Destra, la grande incompiuta

di Ezio Mauro

Una partita nata male, giocata peggio, è finita bene. Ha confermato un galantuomo di sicura fedeltà democratica e costituzionale al Quirinale, da dove potrà guidare questa fase di transizione con saggezza politica, imparzialità, rispetto per le istituzioni e il loro decoro. Ha reingaggiato Mario Draghi alla guida del governo, dove potrà spendere la sua perizia tecnica nelle due emergenze che un anno fa è stato chiamato a fronteggiare, il contrasto alla pandemia e la realizzazione delle condizioni per l’utilizzo dei fondi straordinari del piano europeo di ricostruzione: a cui si deve aggiungere necessariamente l’emergenza sociale richiamata da Mattarella nelle poche parole pronunciate dopo la sua rielezione, e cioè la crisi del lavoro, la crescita delle disuguaglianze e le nuove povertà.

Ha infine stabilizzato il vertice della Repubblica offrendo ai cittadini, ai partner internazionali e ai mercati l’immagine di un Paese che sceglie la continuità nell’indirizzo del governo e dello Stato, riconfermando l’Europa e l’Occidente come cornice di riferimento e arginando i populismi, l’antipolitica e il nazionalismo, frutti velenosi di questa stagione di indebolimento delle democrazie.

C’era tutto questo in gioco, nella contesa per il Quirinale, sotto l’apparenza di un torneo tra leader di nome e non di fatto, che inventavano candidature destinate ad appassire in poche ore, inseguivano tattiche contraddittorie senza un’idea di strategia, sbagliavano tempi e modi gettando nella mischia ruoli pubblici delicati senza riguardo istituzionale e senza la tessitura di una rete politica di sostegno.

Questa estemporaneità tragica trasforma la politica in gesto, mai in disegno, costruzione e prospettiva. Ed espone perciò la Repubblica ai contraccolpi e alle sorprese di un’invenzione spuntata per caso, o a veri e propri rischi come la nomina alla guida del Paese di personaggi clamorosamente inadatti al ruolo, anomali rispetto alla funzione richiesta, dunque pericolosi.

L’incertezza politica nella guida del conclave parlamentare è stata percepita dai cittadini, spettatori di un procedimento sicuramente democratico ma inconcludente, perché girava a vuoto su se stesso. Più ancora è stata avvertita dagli stessi Grandi elettori, immediatamente trasformati in un soggetto collettivo autonomo, senza una linea di comando riconosciuta e quindi in balia di paure e incertezze, che innescavano inevitabilmente l’istinto di autoconservazione.

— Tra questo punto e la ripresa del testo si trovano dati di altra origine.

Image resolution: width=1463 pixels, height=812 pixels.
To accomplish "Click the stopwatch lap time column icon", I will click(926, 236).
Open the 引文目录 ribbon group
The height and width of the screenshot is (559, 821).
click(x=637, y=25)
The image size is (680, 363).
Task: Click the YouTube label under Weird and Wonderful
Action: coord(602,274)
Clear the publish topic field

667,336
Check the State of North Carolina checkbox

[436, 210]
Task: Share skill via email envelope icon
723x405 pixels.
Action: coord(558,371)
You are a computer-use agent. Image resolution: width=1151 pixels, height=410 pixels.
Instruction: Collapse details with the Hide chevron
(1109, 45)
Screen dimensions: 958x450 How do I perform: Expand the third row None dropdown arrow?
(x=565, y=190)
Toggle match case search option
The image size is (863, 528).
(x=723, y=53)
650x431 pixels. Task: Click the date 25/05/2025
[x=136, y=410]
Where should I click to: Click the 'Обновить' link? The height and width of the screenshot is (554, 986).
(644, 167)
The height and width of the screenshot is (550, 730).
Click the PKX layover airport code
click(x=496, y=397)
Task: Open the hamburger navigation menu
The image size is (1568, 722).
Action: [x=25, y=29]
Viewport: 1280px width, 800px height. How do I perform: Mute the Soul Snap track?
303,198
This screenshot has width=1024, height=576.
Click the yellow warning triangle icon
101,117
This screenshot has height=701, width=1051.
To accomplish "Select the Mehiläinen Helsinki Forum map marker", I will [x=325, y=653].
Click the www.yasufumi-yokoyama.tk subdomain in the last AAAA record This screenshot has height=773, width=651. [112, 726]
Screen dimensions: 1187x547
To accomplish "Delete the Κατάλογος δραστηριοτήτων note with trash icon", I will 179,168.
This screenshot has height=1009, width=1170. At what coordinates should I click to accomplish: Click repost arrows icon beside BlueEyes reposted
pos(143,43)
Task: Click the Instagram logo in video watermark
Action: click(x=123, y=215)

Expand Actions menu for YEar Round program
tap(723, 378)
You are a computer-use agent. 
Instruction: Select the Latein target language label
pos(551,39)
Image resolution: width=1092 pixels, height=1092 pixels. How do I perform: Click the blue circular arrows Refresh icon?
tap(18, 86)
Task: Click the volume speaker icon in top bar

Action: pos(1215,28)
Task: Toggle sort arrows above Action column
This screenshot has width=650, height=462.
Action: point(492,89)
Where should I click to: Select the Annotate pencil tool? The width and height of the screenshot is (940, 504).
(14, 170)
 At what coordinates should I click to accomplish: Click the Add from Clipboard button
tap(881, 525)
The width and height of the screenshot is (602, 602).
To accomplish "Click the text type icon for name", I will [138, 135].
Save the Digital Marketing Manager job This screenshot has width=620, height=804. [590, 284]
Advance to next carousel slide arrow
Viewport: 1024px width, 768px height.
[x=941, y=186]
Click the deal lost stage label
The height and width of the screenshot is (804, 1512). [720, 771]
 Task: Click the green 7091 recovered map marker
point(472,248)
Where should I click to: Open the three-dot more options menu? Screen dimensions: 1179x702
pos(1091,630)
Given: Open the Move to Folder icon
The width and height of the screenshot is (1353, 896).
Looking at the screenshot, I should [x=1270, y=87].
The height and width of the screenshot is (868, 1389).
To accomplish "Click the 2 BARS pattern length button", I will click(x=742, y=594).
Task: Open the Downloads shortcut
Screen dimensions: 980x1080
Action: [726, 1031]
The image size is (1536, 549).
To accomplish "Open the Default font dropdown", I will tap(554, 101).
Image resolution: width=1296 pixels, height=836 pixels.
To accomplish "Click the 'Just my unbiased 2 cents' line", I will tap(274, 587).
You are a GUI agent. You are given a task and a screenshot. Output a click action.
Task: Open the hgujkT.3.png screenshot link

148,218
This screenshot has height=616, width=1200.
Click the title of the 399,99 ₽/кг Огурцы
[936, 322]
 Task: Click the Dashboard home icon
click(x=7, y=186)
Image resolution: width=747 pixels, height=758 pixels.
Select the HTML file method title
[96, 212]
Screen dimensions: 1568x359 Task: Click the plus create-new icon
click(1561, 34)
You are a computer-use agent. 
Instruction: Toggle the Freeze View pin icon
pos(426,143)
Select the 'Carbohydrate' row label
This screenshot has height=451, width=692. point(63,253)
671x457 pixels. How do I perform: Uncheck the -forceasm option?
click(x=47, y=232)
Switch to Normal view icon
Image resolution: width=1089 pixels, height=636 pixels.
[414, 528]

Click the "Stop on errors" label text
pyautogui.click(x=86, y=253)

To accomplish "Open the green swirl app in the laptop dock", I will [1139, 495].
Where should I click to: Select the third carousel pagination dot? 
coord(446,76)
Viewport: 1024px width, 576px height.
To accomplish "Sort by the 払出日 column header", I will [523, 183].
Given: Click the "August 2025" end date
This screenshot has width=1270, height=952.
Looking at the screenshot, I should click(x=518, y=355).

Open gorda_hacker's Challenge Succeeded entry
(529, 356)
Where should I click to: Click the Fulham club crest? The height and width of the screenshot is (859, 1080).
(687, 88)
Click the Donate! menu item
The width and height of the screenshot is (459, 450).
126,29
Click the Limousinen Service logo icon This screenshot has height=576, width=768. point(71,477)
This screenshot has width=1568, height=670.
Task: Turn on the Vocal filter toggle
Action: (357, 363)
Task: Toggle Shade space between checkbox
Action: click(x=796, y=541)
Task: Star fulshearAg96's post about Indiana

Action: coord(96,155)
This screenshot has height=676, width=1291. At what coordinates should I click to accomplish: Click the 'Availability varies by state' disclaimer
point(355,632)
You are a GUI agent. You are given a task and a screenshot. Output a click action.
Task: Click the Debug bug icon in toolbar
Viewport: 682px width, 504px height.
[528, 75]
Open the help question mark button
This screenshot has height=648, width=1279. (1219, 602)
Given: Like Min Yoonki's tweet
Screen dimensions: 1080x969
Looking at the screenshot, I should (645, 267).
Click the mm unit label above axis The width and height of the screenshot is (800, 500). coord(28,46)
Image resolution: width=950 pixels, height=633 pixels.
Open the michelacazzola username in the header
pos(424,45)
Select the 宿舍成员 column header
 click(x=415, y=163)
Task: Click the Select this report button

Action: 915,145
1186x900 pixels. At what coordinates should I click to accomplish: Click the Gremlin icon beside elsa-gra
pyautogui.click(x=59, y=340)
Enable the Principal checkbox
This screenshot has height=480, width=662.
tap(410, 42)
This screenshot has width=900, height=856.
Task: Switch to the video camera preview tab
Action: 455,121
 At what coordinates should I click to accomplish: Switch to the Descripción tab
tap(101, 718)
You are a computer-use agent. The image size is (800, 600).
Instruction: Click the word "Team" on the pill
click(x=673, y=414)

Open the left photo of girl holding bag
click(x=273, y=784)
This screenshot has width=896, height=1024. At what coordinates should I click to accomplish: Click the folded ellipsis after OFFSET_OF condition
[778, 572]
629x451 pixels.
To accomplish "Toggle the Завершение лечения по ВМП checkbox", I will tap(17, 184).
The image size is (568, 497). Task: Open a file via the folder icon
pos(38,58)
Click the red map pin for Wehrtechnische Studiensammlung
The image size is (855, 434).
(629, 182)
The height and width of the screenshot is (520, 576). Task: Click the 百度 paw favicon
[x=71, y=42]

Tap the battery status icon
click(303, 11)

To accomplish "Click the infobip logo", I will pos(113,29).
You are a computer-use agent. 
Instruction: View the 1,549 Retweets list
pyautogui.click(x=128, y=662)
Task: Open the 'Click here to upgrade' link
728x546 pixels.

Procedure pubbliche d’eccezione, come la riunione congiunta di deputati, senatori e delegati regionali per la scelta del presidente della Repubblica sono anche un test radicale che mette a nudo la democrazia, aprendo il suo meccanismo per valutare l’efficienza dei suoi congegni. Questa volta l’evidenza ha confermato che manca il “sistema”, perché manca una visione condivisa del bene comune, com’è naturale in una fase in cui vengono messi in discussione lo Stato di diritto e il carattere liberale della democrazia, guardando agli esperimenti neo-autoritari che attraversano l’Europa. In più la società politica disarticolata non ha punti di equilibrio su cui appoggiarsi, e questa è la vera rivelazione delle giornate quirinalizie.

A sinistra si è infatti aperta una crepa nell’alleanza tra il Pd e il Movimento Cinque Stelle, più volte in questi giorni tentato da una sintonia con Salvini piuttosto che con Letta. Questa oscillazione anomala è dovuta a tre fattori: l’incertezza della guida, esercitata da Conte ma contesa da Di Maio e costretta a patteggiare ogni scelta con l’ombra incombente di Grillo; il sentimento del declino del consenso che suscita il dubbio nel futuro e la ricerca di qualsiasi via di fuga dall’incertezza; la mancata definizione di una cultura politica unificante, capace di determinare scelte, alleanze, indirizzi, e di spiegarli ancorandoli. È un nodo da sciogliere al più presto, anche perché coinvolge il Pd, e annebbiando la prospettiva dell’alleanza gli impedisce di monetizzare fino in fondo i risultati della gara presidenziale, dove Letta ha bloccato gli improbabili Berlusconi e Casellati e ha dirottato gli altri nomi di destra, favorendo – mentre puntava su Draghi – il ritorno di Mattarella. E intanto nella crepa tra M5S e Pd si è già infilato Renzi, almeno con un piede.